-- Source material follows --
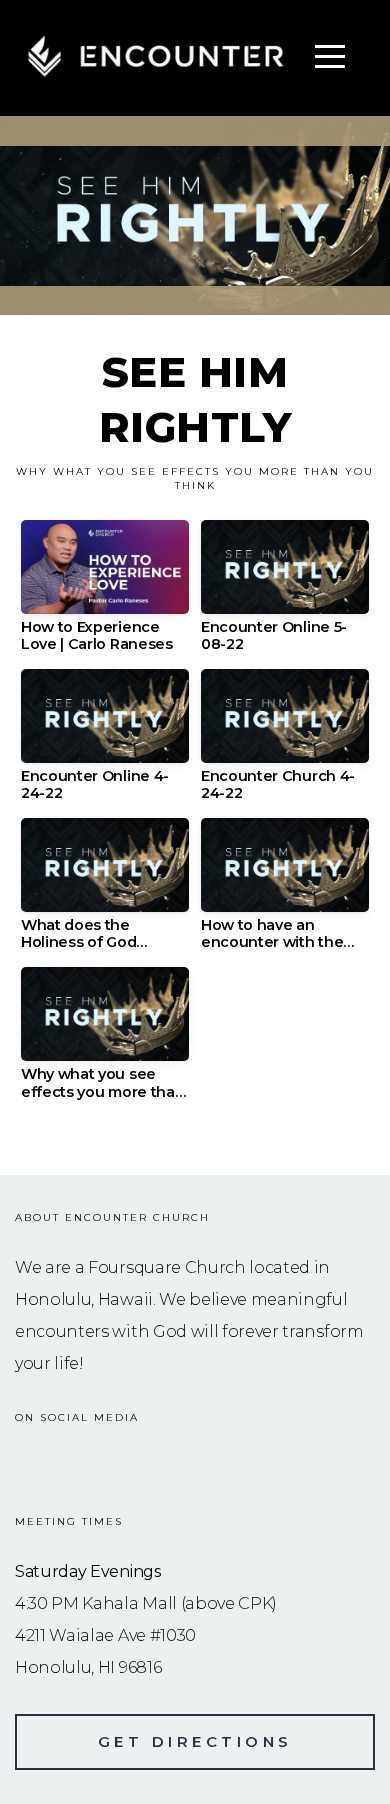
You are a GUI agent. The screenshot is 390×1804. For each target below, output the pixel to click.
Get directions (195, 1741)
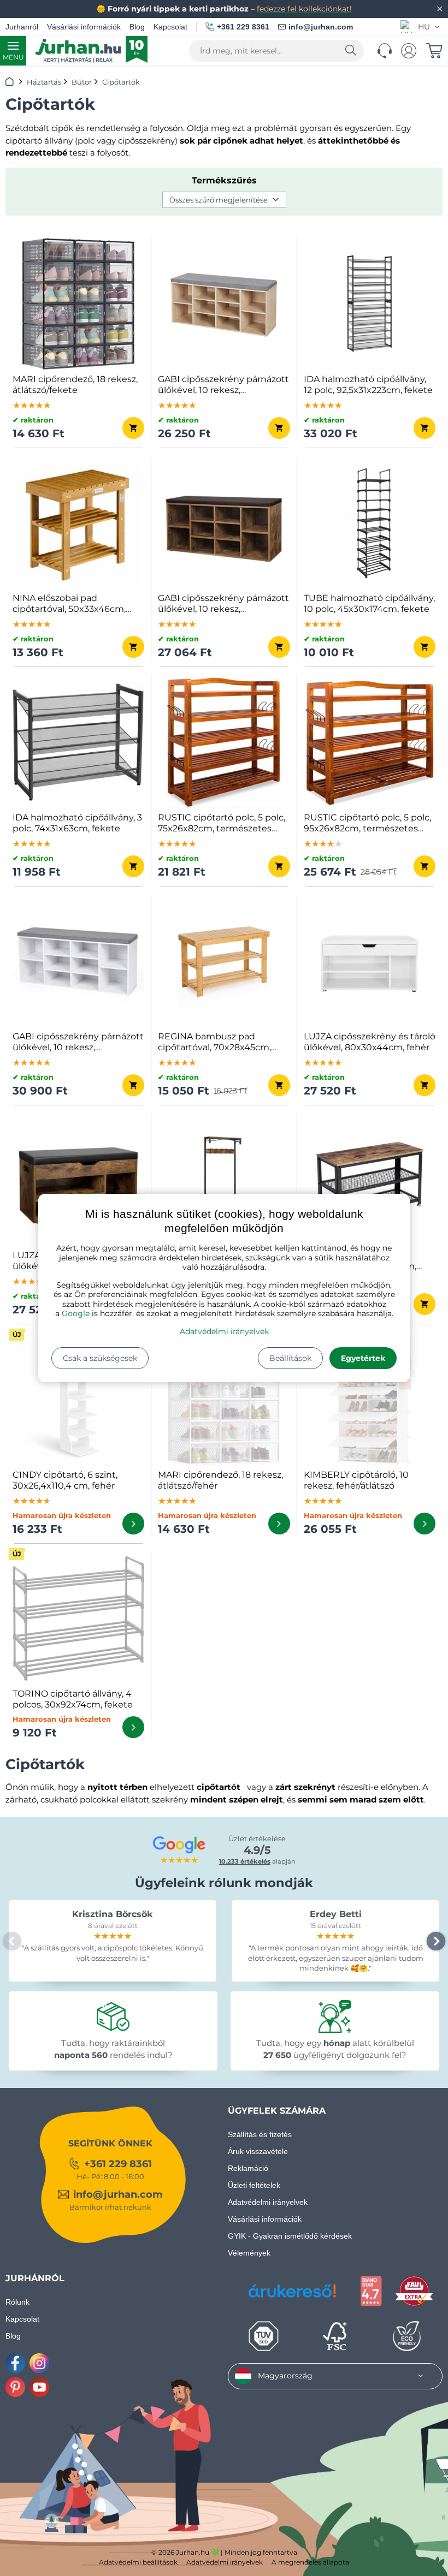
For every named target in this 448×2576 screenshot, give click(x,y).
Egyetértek (363, 1358)
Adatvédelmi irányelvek (224, 1331)
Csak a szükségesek (100, 1358)
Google (76, 1313)
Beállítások (290, 1358)
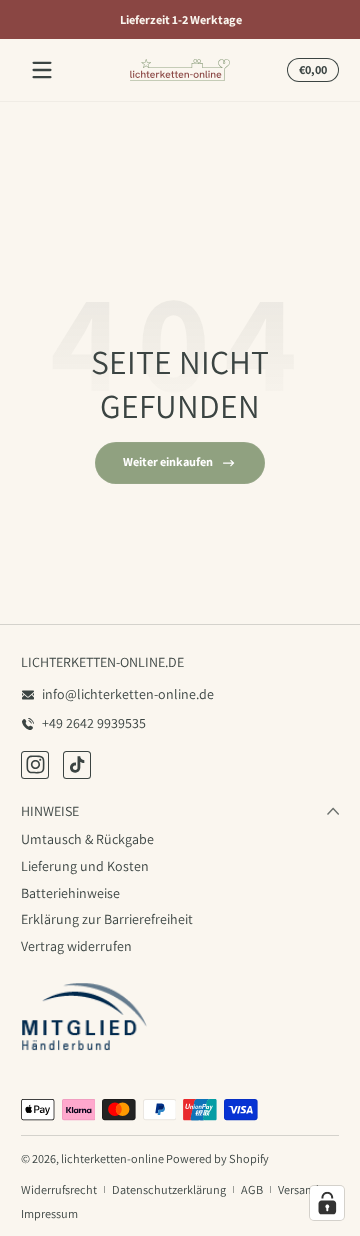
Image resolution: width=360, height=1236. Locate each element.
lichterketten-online (112, 1158)
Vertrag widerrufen (76, 946)
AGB (252, 1189)
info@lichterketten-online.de (128, 694)
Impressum (49, 1213)
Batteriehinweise (70, 893)
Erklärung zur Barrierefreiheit (107, 919)
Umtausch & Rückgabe (87, 839)
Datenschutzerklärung (169, 1189)
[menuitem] (180, 840)
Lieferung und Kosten (85, 866)
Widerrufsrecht (59, 1189)
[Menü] (42, 70)
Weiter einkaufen (168, 461)
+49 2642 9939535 (94, 723)
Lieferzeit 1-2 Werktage (180, 19)
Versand (298, 1189)
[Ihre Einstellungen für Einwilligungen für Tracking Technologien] (327, 1203)
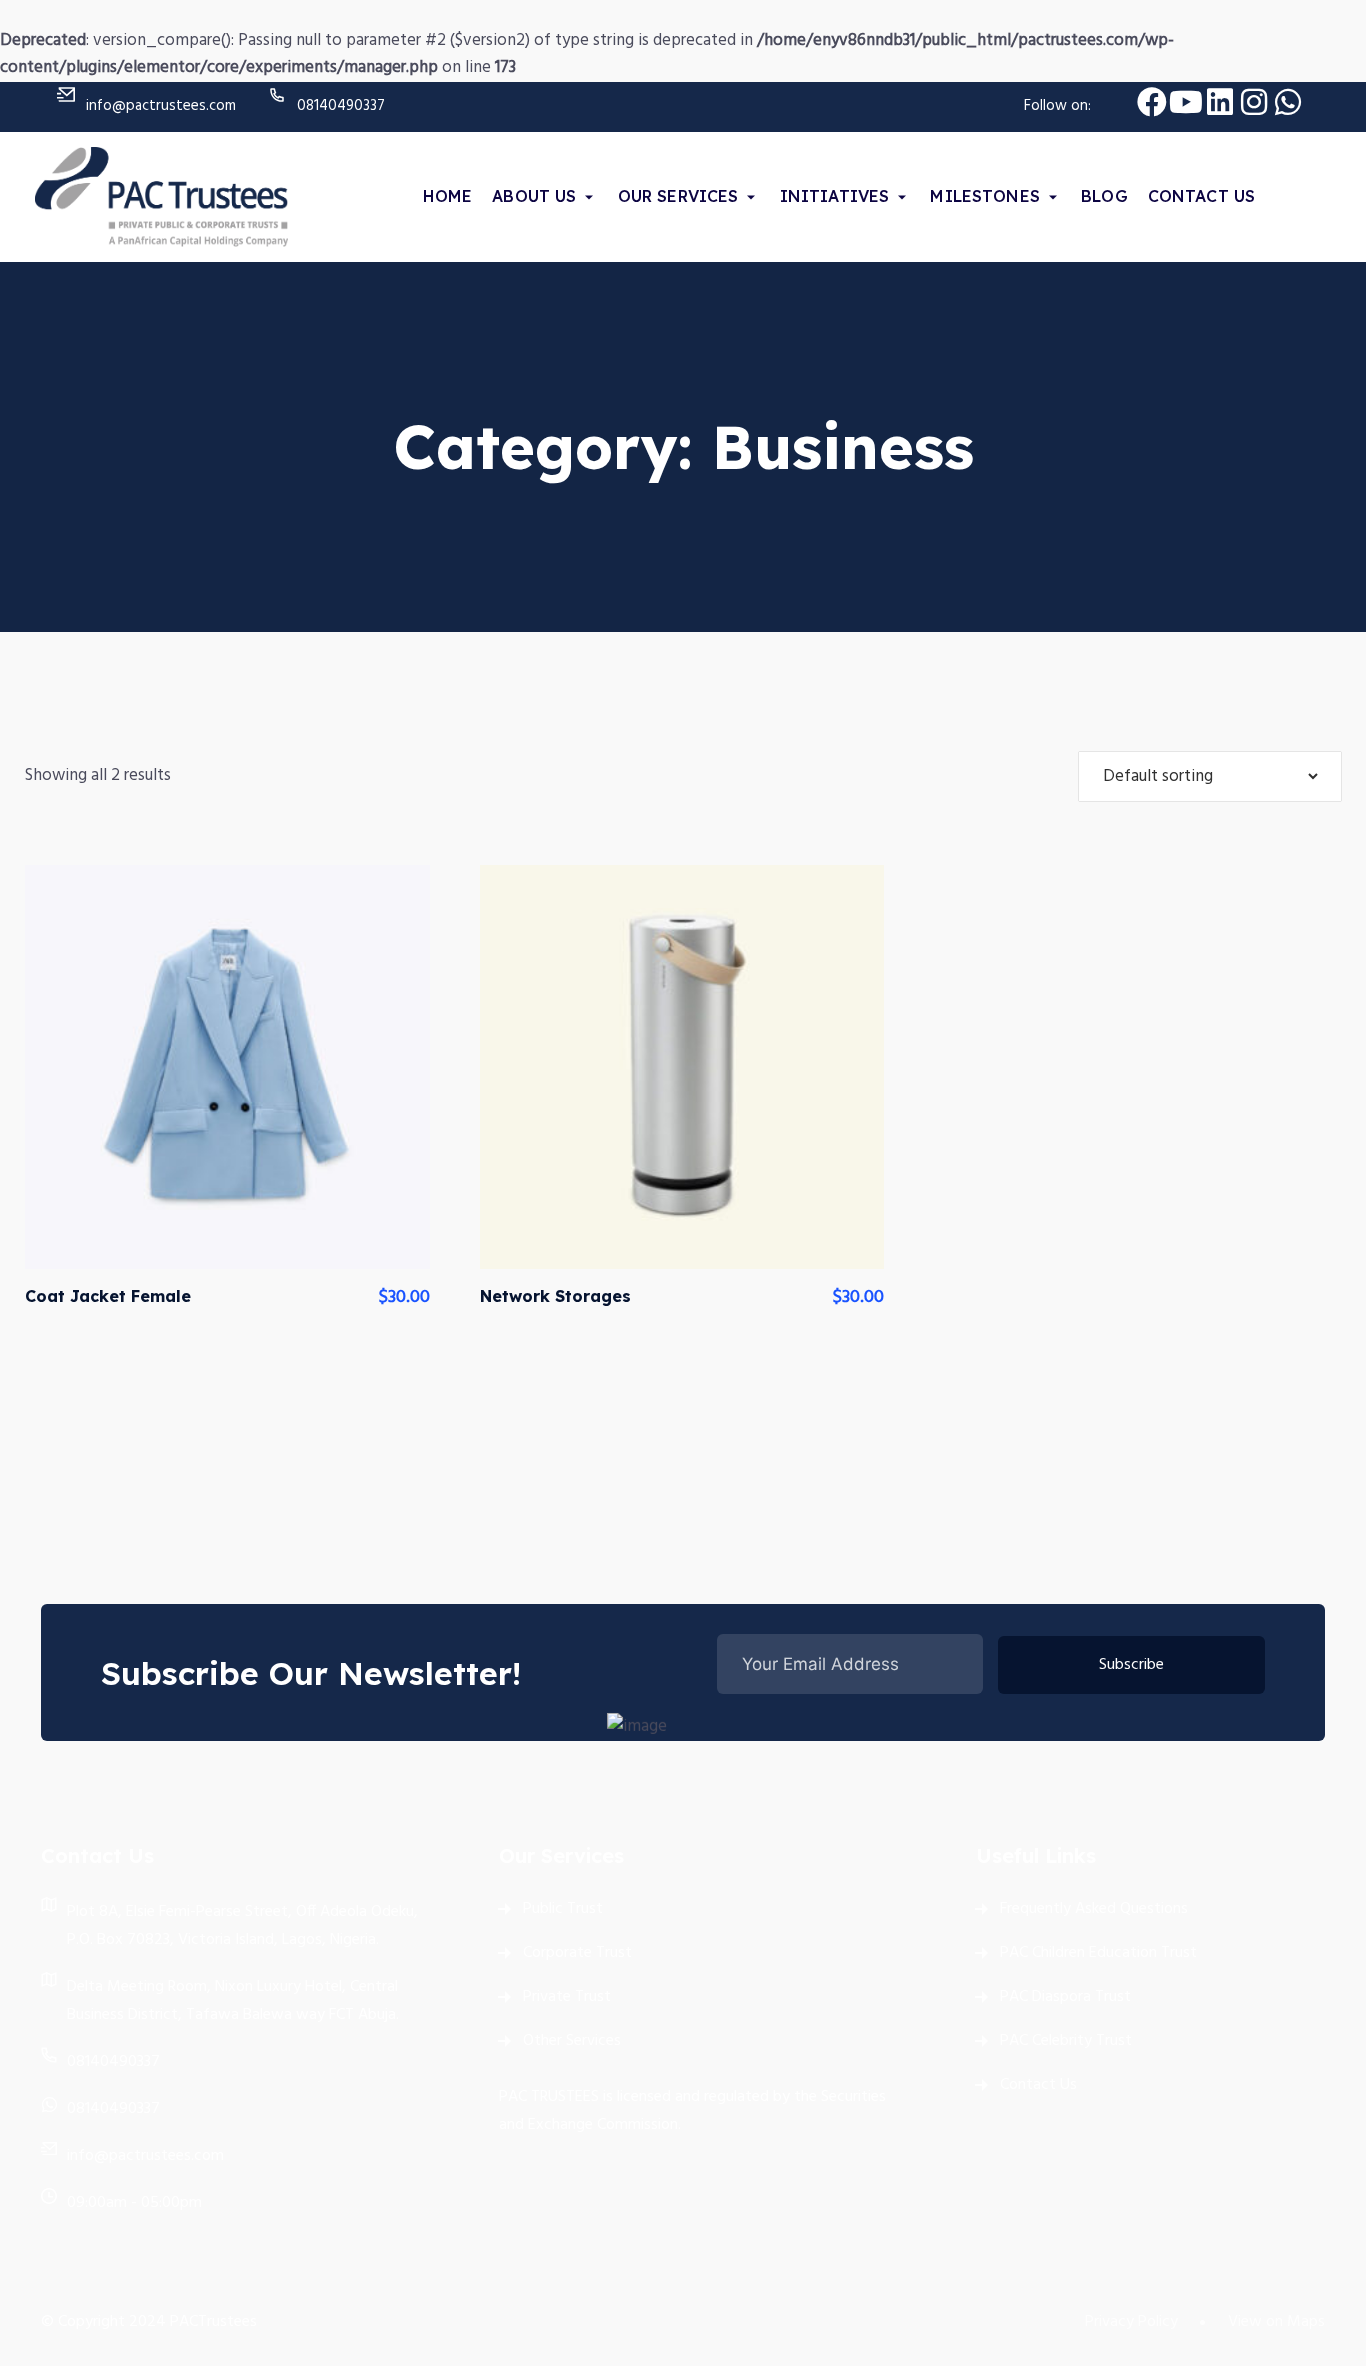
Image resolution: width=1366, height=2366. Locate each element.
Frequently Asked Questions (1094, 1909)
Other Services (572, 2041)
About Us (534, 196)
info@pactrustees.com (161, 106)
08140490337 (341, 106)
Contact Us (1202, 196)
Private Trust (567, 1997)
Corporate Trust (577, 1953)
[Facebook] (1152, 102)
-- Source material concluded --
◆ What is being asked
Every line above carrying the word "element" needs to be shown.

◆ Solution to this exercise
Image resolution: width=360, height=1236. Locate each element.
Image resolution: width=1366, height=2366. Locate each element.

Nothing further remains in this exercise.